### [Arbeitsaufträge]
**a.** Wie lang ist laut dem folgenden Artikel über Russlands Reaktion auf die Nato-Pläne Finnlands und Schwedens die gemeinsame Grenze zwischen Finnland und Russland?
**b.** Setze den folgenden Artikel über Russlands Reaktion auf die Nato-Pläne Finnlands und Schwedens im Anschluss an seinen letzten Satz fort.

### [Zitierter Text]
«Russland wird gezwungen sein, Vergeltungsmassnahmen zu ergreifen, sowohl militärisch-technischer als auch anderer Art, um die Bedrohungen für seine nationale Sicherheit zu neutralisieren.» Mit diesen Worten reagiert Moskau auf die Absicht Finnlands und Schwedens, der Nato beizutreten. Im Bild der russische Verteidigungsminister Sergei Schoigu während der Militärparade am vergangenen Montag in Moskau.
In einer Erklärung des russischen Aussenministeriums heisst es, eine Nato-Mitgliedschaft Finnlands und Schwedens würde die bilateralen Beziehungen sowie die Sicherheit und Stabilität in Nordeuropa ernsthaft beeinträchtigen.
Zuvor hatten der finnische Präsident und die finnische Ministerpräsidentin das Land aufgefordert, «unverzüglich» einen Antrag auf Mitgliedschaft in der Nato zu stellen.
Moskau hat bisher nicht erklärt, welche Schritte Russland zu unternehmen gedenkt.
Finnland hat eine über 1’300 km lange gemeinsame Grenze mit Russland. Am Donnerstag hatte das finnische Parlament über die Nato-Mitgliedschaft beraten. Am Sonntag soll der Antrag offiziell bekannt gegeben werden. Am gleichen Tag will auch Schweden einen Antrag auf eine Nato-Mitgliedschaft stellen.
Nato-Generalsekretär Jens Stoltenberg sagte, er erwarte, dass der Prozess der Aufnahme Schwedens und Finnlands «ziemlich schnell» vonstatten gehen werde.
Das Weisse Haus erklärte, die USA würden einen Nato-Beitritt beider Länder unterstützen, falls sie sich bewerben.
Ein finnischer Nato-Beitritt wäre ein «radikaler Wandel in der Aussenpolitik des Landes», heisst es in einer Stellungnahme des russischen Aussenministeriums. «Helsinki muss sich der Verantwortung und der Konsequenzen eines solchen Schrittes bewusst sein», erklärte das Ministerium.

### [Bereitgestellte Daten]
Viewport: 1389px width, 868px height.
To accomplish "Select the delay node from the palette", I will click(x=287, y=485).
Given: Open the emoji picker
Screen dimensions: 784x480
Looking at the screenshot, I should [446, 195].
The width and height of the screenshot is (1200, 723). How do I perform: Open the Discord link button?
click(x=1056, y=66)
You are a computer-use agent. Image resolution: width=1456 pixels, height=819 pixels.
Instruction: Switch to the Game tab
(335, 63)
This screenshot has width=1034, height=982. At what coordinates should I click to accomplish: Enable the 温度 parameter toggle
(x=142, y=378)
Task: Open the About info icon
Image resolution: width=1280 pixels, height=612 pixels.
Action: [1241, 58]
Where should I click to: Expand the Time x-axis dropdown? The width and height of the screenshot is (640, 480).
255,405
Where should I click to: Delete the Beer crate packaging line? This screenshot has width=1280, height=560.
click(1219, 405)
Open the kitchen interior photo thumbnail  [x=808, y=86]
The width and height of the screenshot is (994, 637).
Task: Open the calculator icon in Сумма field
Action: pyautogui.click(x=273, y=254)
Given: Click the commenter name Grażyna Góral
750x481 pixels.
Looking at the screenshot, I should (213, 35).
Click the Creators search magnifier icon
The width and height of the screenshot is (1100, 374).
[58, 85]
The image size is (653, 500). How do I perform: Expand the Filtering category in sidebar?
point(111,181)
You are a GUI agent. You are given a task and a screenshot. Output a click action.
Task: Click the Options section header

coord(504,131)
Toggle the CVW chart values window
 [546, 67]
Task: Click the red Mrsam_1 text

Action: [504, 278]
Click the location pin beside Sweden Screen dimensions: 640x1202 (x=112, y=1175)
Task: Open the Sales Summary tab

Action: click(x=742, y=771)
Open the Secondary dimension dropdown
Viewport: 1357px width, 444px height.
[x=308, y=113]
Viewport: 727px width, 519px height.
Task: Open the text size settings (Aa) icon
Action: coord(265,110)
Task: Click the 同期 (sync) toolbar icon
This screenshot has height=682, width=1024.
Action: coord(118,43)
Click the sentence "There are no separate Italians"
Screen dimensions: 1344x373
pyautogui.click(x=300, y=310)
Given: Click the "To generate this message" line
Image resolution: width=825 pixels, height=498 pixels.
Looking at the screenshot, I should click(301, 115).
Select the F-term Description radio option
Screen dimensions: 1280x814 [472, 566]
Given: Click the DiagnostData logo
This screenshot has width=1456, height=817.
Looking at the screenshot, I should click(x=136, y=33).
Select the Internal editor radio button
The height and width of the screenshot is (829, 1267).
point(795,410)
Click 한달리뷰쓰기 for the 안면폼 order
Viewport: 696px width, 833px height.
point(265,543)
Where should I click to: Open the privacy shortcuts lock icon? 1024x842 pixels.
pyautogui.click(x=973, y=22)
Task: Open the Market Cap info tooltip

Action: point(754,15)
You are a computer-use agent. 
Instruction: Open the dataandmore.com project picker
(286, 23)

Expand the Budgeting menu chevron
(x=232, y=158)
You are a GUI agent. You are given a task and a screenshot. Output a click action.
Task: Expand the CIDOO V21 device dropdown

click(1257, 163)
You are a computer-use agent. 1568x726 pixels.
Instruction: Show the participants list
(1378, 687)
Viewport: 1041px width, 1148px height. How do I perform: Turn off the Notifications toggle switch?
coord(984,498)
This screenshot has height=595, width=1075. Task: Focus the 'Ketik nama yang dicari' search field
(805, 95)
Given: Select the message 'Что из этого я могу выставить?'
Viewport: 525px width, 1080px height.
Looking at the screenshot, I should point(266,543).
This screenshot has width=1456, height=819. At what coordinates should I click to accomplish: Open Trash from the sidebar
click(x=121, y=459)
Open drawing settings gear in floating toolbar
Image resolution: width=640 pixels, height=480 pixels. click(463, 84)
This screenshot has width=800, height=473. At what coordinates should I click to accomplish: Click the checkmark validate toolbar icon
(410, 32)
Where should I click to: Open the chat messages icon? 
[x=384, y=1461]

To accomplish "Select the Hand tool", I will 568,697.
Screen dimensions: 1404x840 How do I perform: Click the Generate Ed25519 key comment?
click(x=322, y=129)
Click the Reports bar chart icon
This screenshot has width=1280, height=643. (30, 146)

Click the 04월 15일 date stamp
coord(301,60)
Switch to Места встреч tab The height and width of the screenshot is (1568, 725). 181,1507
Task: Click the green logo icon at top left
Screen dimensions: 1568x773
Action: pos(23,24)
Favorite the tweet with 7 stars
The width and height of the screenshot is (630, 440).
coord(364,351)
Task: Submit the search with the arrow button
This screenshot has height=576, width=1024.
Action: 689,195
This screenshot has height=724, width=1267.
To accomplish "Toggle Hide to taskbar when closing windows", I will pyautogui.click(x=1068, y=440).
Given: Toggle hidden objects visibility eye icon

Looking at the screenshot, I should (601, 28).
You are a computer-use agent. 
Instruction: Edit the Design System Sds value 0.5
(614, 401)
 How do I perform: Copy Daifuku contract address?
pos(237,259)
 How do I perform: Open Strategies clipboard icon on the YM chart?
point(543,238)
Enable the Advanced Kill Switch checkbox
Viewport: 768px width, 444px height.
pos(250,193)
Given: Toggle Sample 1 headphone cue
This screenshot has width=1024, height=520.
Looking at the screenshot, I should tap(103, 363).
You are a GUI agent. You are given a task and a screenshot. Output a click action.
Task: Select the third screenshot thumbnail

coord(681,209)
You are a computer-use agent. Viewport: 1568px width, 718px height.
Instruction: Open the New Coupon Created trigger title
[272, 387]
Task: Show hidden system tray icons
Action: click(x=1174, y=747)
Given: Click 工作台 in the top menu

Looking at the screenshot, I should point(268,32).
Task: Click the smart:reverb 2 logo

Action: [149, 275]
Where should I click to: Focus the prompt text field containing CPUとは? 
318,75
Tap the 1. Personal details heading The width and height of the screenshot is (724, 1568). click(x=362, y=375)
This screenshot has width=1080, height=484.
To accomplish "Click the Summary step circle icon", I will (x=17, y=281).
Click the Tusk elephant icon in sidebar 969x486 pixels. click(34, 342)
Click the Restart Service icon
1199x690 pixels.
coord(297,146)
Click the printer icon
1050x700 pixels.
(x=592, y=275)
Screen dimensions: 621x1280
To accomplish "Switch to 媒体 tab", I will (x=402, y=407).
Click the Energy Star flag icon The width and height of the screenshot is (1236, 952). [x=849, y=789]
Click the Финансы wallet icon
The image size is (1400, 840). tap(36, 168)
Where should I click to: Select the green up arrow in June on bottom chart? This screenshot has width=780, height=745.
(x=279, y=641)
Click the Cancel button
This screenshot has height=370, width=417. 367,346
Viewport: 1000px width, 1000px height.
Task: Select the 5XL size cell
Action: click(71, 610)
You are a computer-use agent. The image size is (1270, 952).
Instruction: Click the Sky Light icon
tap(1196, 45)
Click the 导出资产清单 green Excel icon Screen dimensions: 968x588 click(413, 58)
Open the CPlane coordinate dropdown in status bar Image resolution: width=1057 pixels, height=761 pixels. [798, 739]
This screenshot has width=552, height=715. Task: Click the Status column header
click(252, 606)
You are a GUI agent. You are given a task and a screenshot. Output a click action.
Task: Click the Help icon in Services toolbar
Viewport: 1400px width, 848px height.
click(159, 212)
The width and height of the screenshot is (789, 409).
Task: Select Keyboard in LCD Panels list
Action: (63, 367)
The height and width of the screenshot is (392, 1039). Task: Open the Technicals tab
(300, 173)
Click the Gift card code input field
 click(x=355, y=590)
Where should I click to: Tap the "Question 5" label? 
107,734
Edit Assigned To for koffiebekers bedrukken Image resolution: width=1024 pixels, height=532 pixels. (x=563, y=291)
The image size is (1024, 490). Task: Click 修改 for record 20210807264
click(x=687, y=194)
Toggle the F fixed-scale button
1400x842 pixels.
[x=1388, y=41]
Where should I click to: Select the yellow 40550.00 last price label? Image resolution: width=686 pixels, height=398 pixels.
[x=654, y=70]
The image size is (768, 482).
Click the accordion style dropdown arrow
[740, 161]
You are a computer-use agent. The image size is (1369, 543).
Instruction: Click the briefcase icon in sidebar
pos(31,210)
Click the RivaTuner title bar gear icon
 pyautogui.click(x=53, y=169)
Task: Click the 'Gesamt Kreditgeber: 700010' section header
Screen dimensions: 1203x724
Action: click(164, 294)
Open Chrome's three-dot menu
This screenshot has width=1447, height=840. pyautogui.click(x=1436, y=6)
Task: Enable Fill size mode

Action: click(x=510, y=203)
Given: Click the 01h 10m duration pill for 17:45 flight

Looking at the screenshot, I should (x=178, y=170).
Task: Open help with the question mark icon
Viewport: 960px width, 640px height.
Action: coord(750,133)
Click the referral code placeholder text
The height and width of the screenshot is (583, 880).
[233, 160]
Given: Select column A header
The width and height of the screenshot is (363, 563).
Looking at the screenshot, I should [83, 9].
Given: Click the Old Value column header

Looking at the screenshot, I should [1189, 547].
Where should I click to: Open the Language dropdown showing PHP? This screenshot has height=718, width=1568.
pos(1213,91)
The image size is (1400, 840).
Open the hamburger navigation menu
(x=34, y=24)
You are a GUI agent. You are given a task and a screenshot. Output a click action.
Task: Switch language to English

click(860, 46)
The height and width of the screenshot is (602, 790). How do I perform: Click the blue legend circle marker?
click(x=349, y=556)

### [Antworten je Aufgabe]
**a.** Über 1’300 km.

**b.**
Der mögliche Beitritt Finnlands zur Nato würde den bilateralen russisch-finnischen Beziehungen, die die Stabilität und Sicherheit in der nordeuropäischen Region aufrechterhalten, schweren Schaden zufügen, so das Ministerium.
Ein Sprecher des Aussenministeriums sagte, Russland werde die Situation im Zusammenhang mit dem Beitritt Finnlands zur Nato analysieren und die notwendigen Massnahmen zur Gewährleistung seiner eigenen Sicherheit ausarbeiten.
Kreml-Sprecher Dmitri Peskow sagte Reportern in seiner täglichen Telefonkonferenz: «Jeder möchte einen direkten Zusammenstoss zwischen Russland und der Nato vermeiden: sowohl Russland als auch die Nato und vor allem Washington.» Russland sei jedoch bereit, «die entschiedenste Antwort» denjenigen zu geben, die versuchen würden, sich in die «spezielle Militäroperation» des Landes in der Ukraine einzumischen. Russland bezeichnet den Krieg in der Ukraine offiziell als «spezielle Militäroperation».
«Westen provoziert globale Krise»
Der russische Präsident Wladimir Putin hat dem Westen vorgeworfen, durch die Verhängung von Sanktionen gegen Russland seine eigenen nationalen Interessen zu verletzen und «eine globale Krise zu provozieren». Er erklärte dass «die Rohstoffpreise in der Eurozone um mehr als 11% gestiegen sind».
Die Fortsetzung «der Sanktionsbesessenheit wird unweigerlich zu den komplexesten, nahezu unumkehrbaren Folgen für die Europäische Union führen», erklärte er. Die Eliten der westlichen Länder seien schuld an den Auswirkungen auf die ärmeren Länder, da sie «bereit sind, den Rest der Welt zu opfern, um ihre globale Vorherrschaft zu erhalten».
«Normalisierung mit Putin nicht möglich»
Der britische Premierminister Boris Johnson kann sich eine Normalisierung der Beziehungen zu Wladimir Putin nach dem Einmarsch Russlands in der Ukraine nicht vorstellen.
Auf die Frage im LBC-Radio, ob der russische Präsident wieder auf der Weltbühne akzeptiert werden könnte, wenn er den Krieg bereuen würde, sagte Johnson: «Reue wird für Wladimir Putin jetzt sehr schwierig sein ... nichts ist unmöglich, nehme ich an, aber ich kann mir beim besten Willen nicht vorstellen, wie wir die Beziehungen zu Putin jetzt wieder normalisieren können.»
Johnson warnte auch vor einer Wiederholung des Jahres 2014, als die Staats- und Regierungschefs Russlands Annexion der Krim durch die Ukraine verurteilten, dann aber über einen «Weg nach vorn» für Putin verhandelten.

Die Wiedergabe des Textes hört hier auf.